Politics are saturating the U.S. news media once again as candidates vie for the presidential elections, still more than a year away. Every four years, news services “discover” that various candidates are related to one another. This week’s news is that Donald Trump and Hillary Clinton are 19th cousins. Their common ancestors include John of Gaunt, the duke of Lancaster, and third wife Katherine Swynford at the end of the 14th century — a century before Columbus sailed the ocean blue.
I have one reaction: “Ho hum, so what else is new?”
Of course, most every person in North America whose ancestors have been here for several generations is related to most everyone else in North America whose ancestors have been here for several generations. In fact, you and I are probably related, and we are also probably related to Barack Obama, Donald Trump, Justin Bieber, Celine Dion, and the local mailman.
Let’s have some fun with mathematics. Let’s assume that there is a new generation born every twenty-five years. Your two parents were born about 25 years before you were born, your four grandparents were born about 50 years before you were born, your eight great-grandparents were born about 75 years before you were born, your sixteen great-great-grandparents were born about 100 years before you were born, and so forth back into antiquity. In other words, the number of your ancestors doubles every 25 years as you go back in time.
If you take this back just 1,000 years, you’ll find that you have well over 500 billion ancestors in a single generation.
Obviously, that’s impossible as there are fewer than seven billion people on this planet. While mathematically correct, the practical reality is that you don’t have 500 billion distinct ancestors, but rather a much, much smaller number of ancestors who reappear over and over and over again in your family tree. The reality is that we are all the products of much interbreeding, and with that we have cousins… many cousins. Thousands of cousins… Yes, even millions of cousins. Every one of us has millions of cousins.
Proving all these relationships may be a challenge, but the relationships certainly do exist. You and I are undoubtedly related, and we are also both related to most every politician, Hollywood star, and professional athlete you have ever heard of. We are also related to less notable people, including the truck driver who delivered your furniture and the plumber who fixed the leaky faucet.
I mentioned earlier that most every person in North America whose ancestors have been here for several generations is related to most everyone else in North America whose ancestors have been here for several generations. However, the relationships go much further back in time and cover all areas outside of North America as well. We are related to everyone on every continent although we may have to go back many more generations to prove the connections.
By definition, cousins are two people who share a common ancestor. Joe Chang proved (see www.stat.yale.edu/~jtc5/papers/Ancestors.pdf) that the number of generations back to the most recent common ancestor in a randomly mating population is very closely approximated by the base two logarithm of the size of the population. So, for a population of a million people, it takes 20 generations to reach the most recent common ancestor — or about 500 years — because 2 to the 20th power is about a million. For a randomly mating population of a billion people, it takes 30 generations — 750 years — because 2 to the 30th power is a billion. In simpler terms, most of us can find a cousin relationship with most anyone else by tracing our family trees back an average of 750 years.

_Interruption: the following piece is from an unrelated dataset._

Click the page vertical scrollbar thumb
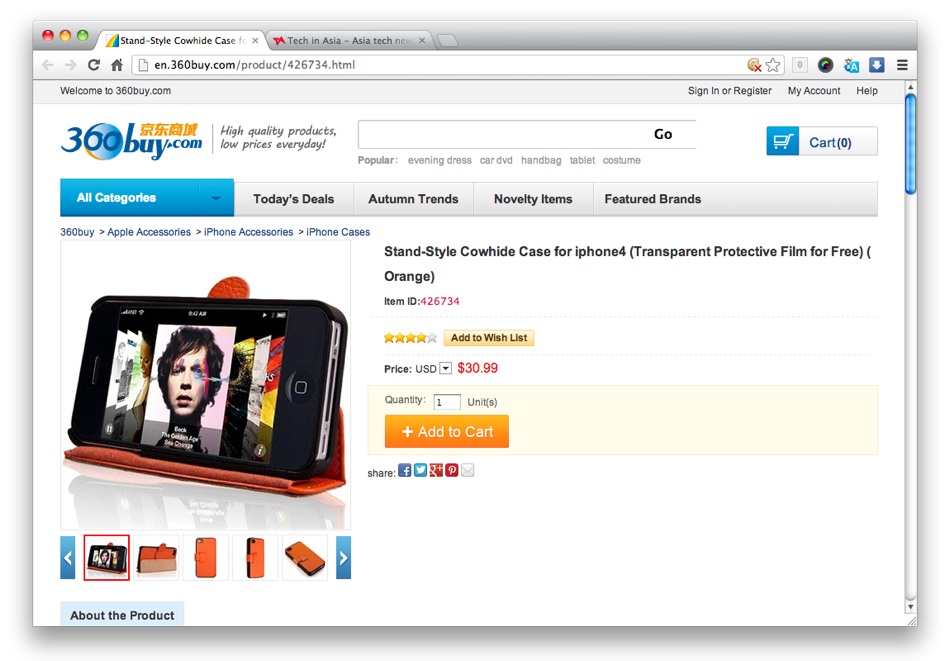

Of course, we are not all related only to “the good guys.” We don’t get to pick and choose our relatives. I suspect that you and I and Barack Obama and Donald Trump are all related to Adolph Hitler, Genghis Khan, Alexander the Great, Attila the Hun, Charles Manson, and Osama bin Laden. However, we undoubtedly will need to go back more than 750 years to find some of those connections.
We are all related. All these news stories are simply proving the point.
As Joseph T. Chang, Douglas L.T. Rohde, and Steve Olson observe in their 2004 paper on the subject of everyone being related to everyone else (Nature, Volume 431, Issue 7008, pp. 562-566), we’re all interrelated, and getting more so all the time:
“No matter the languages we speak or the color of our skin, we share ancestors who planted rice on the banks of the Yangtze, who first domesticated horses on the steppes of the Ukraine, who hunted giant sloths in the forests of North and South America, and who labored to build the Great Pyramid of Khufu. [And] within two thousand years, it is likely that everyone on earth will be descended from most of us.”